>>>
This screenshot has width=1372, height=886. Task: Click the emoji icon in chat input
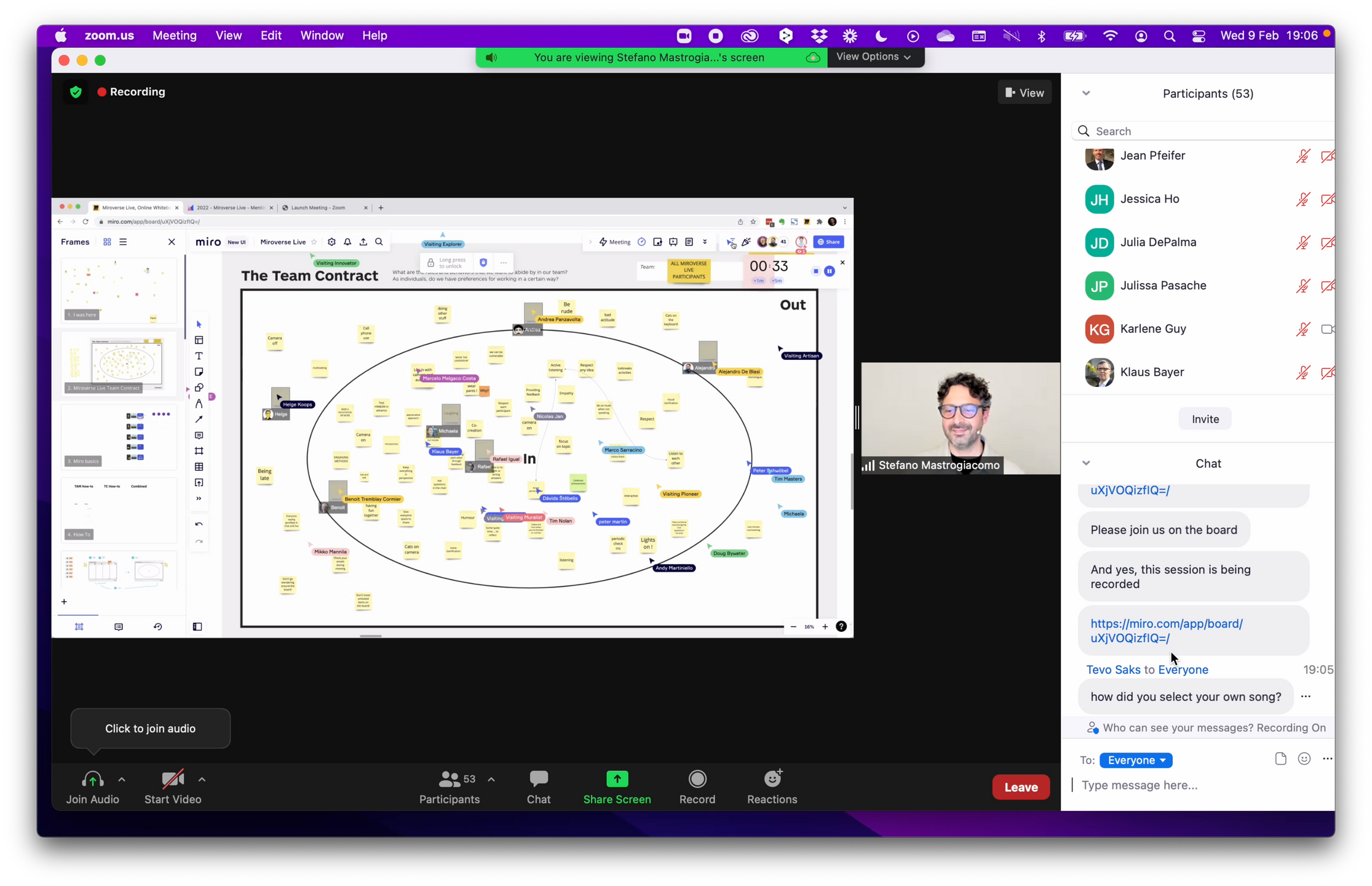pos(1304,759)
<<<
>>>
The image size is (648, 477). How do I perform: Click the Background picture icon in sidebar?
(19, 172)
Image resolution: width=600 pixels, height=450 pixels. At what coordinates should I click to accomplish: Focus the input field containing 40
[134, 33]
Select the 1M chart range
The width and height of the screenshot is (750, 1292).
<<<
» **EXERCISE GOAL**:
Please reproduce, word for word, the items from the line containing "The image size" through the line containing "The width and", inclusive, and nothing else.

» **SOLUTION TO THE EXERCISE**:
The image size is (648, 477). How do I perform: Click the Background picture icon in sidebar?
(19, 172)
Image resolution: width=600 pixels, height=450 pixels. At what coordinates should I click to accomplish: Focus the input field containing 40
[134, 33]
Select the 1M chart range
The width and height of the screenshot is (750, 1292).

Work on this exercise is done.